Correlations were generally a lot tighter showing that stratified sampling alleviates anomalous data but can provide strange results, such as mileage for example. This result however may not be wrong but in fact right and the random results were wrong. To find out this I shall become more specific and look at another way of representing data.

Histograms

After some thought a great way of comparing two sets of data and in a visual manner would be a histogram.

To make a histogram I would have to group the mileages this however was easy as I shall take the groups I did for my stratifying of the data.

The mileage groups were. 0-5000

5000-10,000

10,000-20,000

20,000-40,000

40,000-70,000

70,000-110,000

I then made a tally chart with the groups and both random and stratified data.

Random

Stratified

Then to construct a histogram I would have to work out the frequency density to go on the horizontal axis, this is worked out by.

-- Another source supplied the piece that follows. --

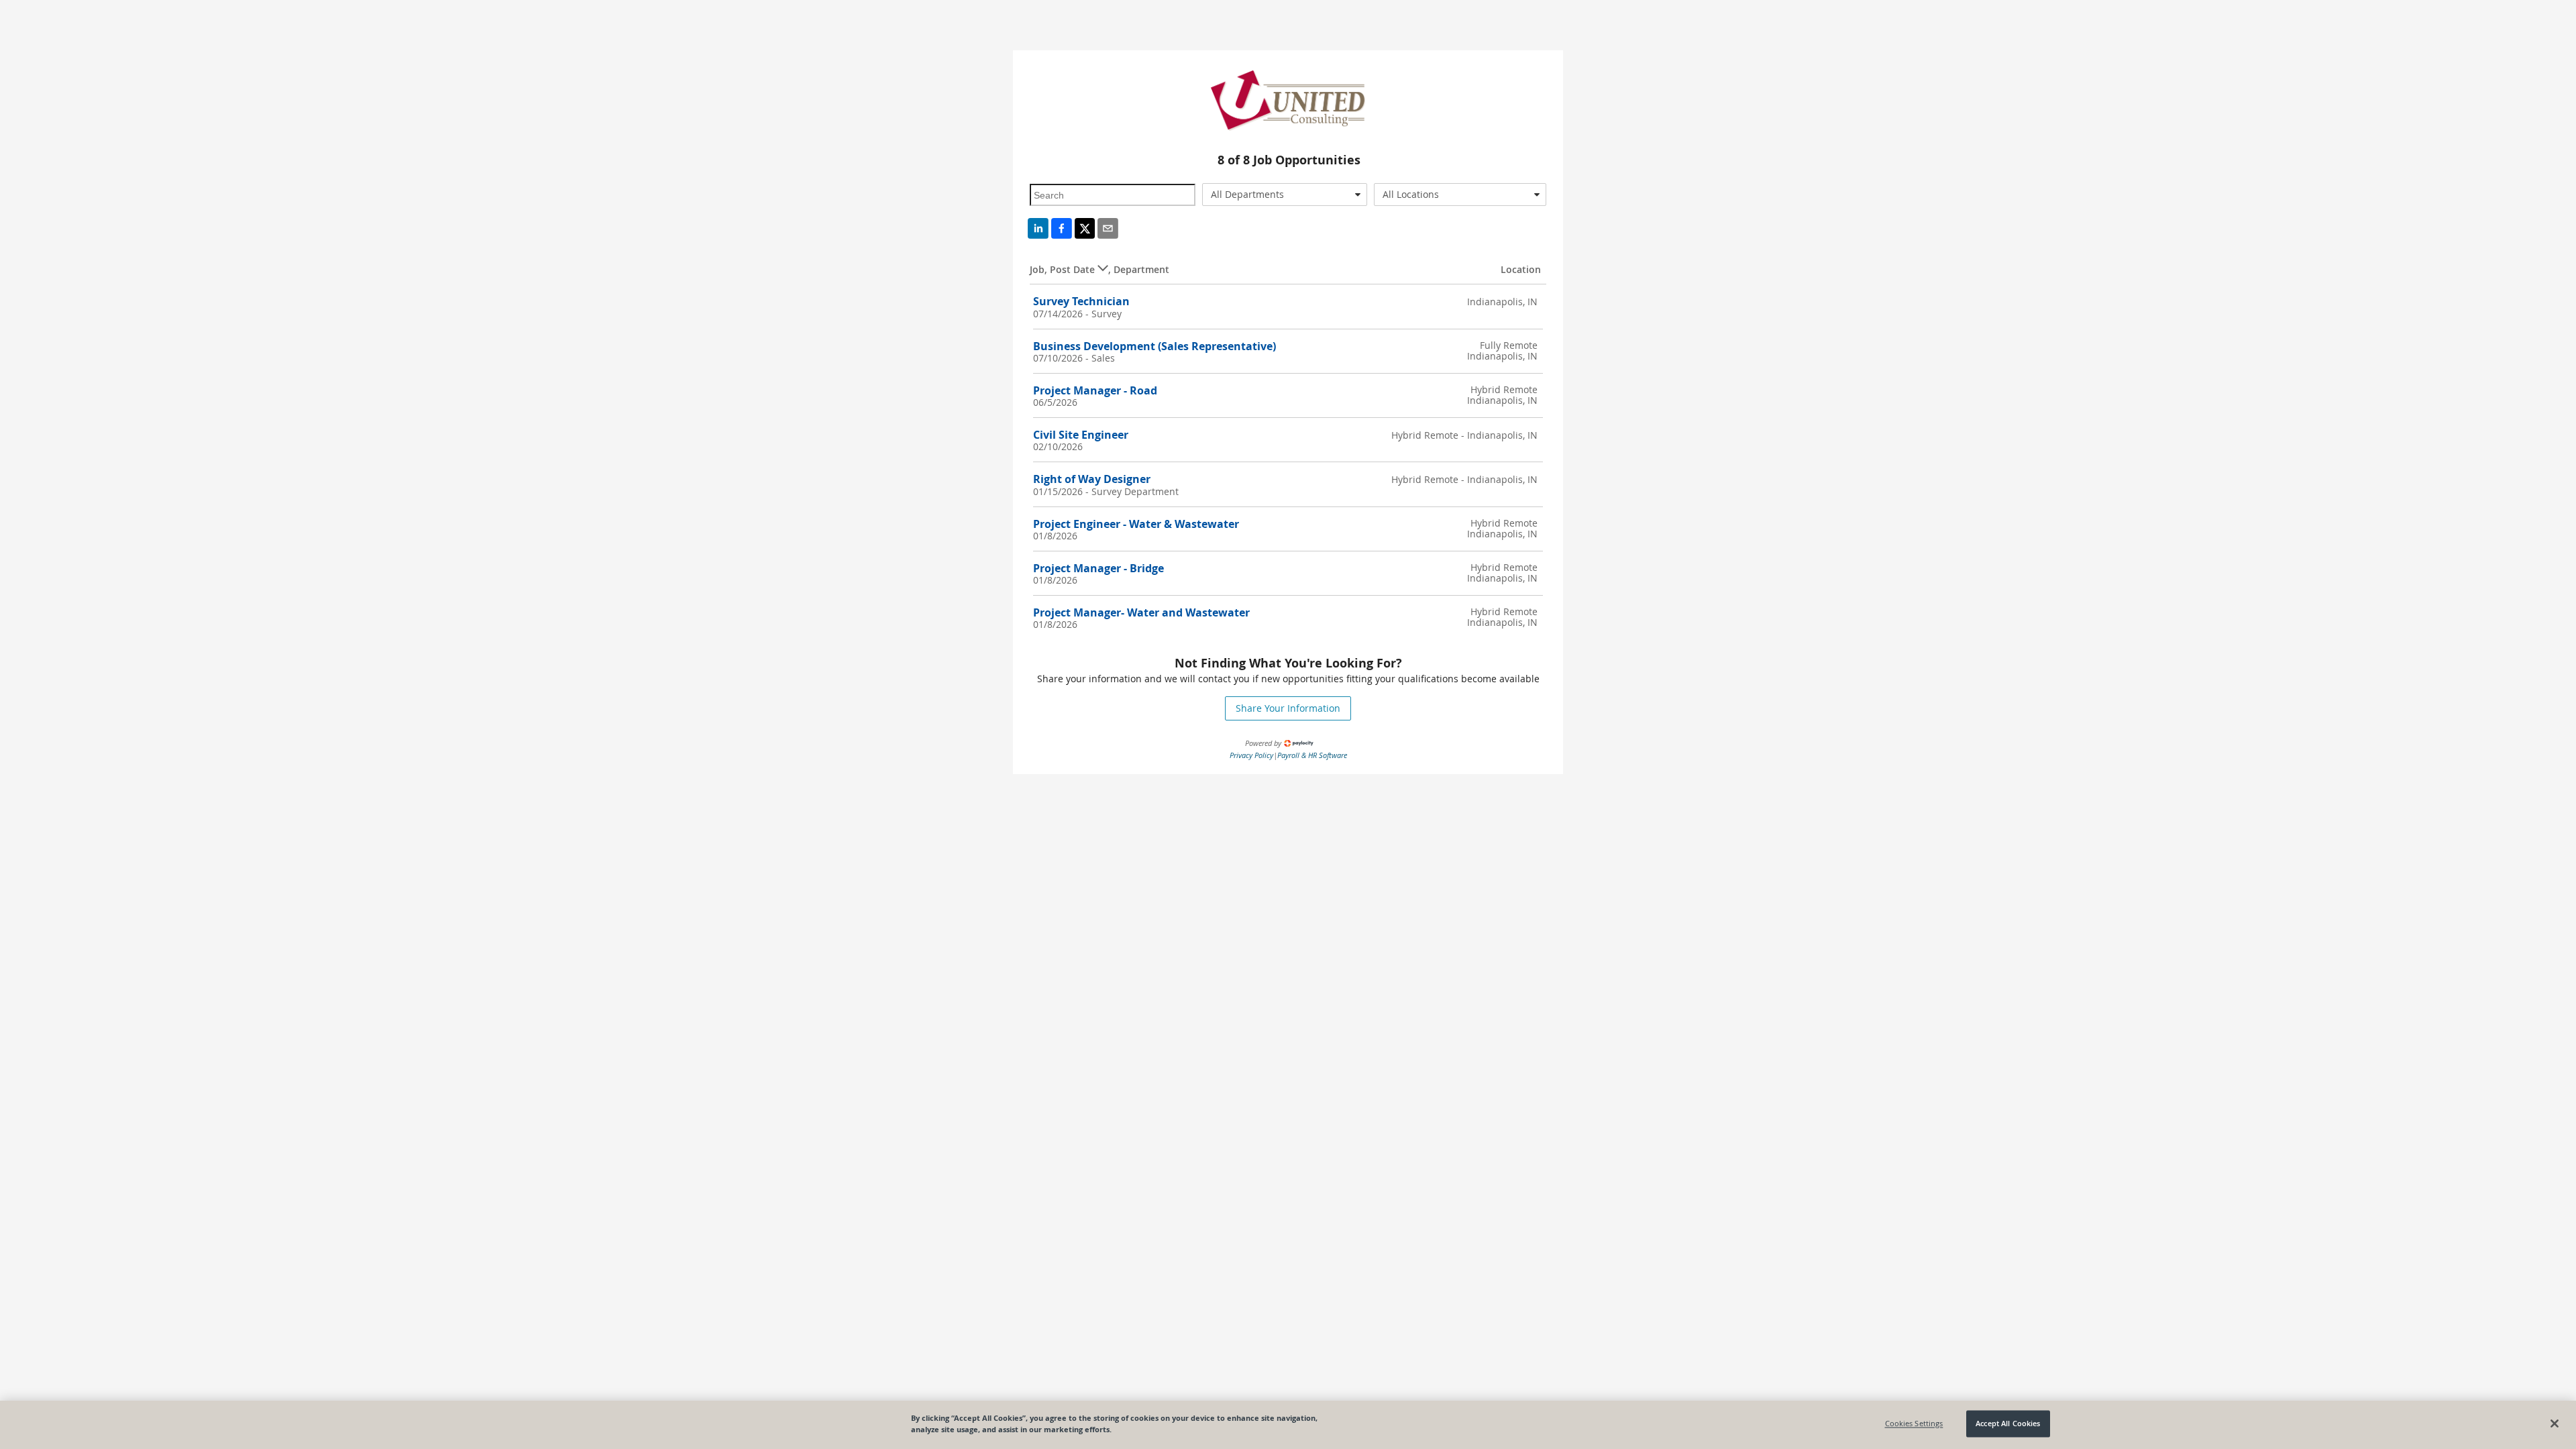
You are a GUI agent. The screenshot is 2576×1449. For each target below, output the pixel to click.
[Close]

Frequency Density = Frequency

Group Width

So I ended up with this.

Random

Stratified

Predictions

I predict that the random histogram will have a much more erratic distribution of car mileage while the stratified distribution will be more of bell shape displaying the majority in the mid range with low or no extreme values displayed.

I then proceeded to draw the graphs.

See Graphs 9, 10 and 11

Results

As seen on the two histograms there are some slight differences. The spread of the random sample is a little more erratic and uneven than that of the more bell shaped graph the stratified data shows. From this you could deduce that the stratified sample is a more reliable source of data than a random sample.
From individual graphs you can see that the majority of the cars are around the 20,000 to 60,000 miles range in both the random and stratified samples. Standard deviation could perhaps tell me which sample is more accurate so that could be an extension to the work done.
I mentioned a bell shape graph before. By this I mean one, which slowly goes up to a peak then reduces down, with the majority of the data displayed in the middle and only some or no data displayed in the highest and lowest areas.

However from the histograms I did not find any reasoning behind the weird shaped and correlated stratified scatter graph. Further investigation into this could prove interesting.

Overall Conclusion

From all the work carried out above you can clearly see that many different things affect used car prices and some more than others. You could say that the different categories are limiting factors and a culmination of these results in the depreciation of a cars price.

As a further investigation I would look into the strange scatter graph produced by my stratified mileage sample. Perhaps using standard deviation or other data representation methods I could find out why it is so peculiar. I could also look at how one category affects another such as engine size and mileage or engine size and MPG and find a relationship between those. There are many more aspects that I could of considered but however from the work I’ve done there are things that are certainly clear.